ACTION ITEM:
What you return should be every line of the material, unchanged.
★ ★ ★ ★ ★ ★ ★
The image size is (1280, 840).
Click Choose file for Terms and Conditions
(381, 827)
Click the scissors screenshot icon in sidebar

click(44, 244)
★ ★ ★ ★ ★ ★ ★
ANSWER SPACE:
The image size is (1280, 840).
Click Choose file for Terms and Conditions
(381, 827)
Click the scissors screenshot icon in sidebar

click(44, 244)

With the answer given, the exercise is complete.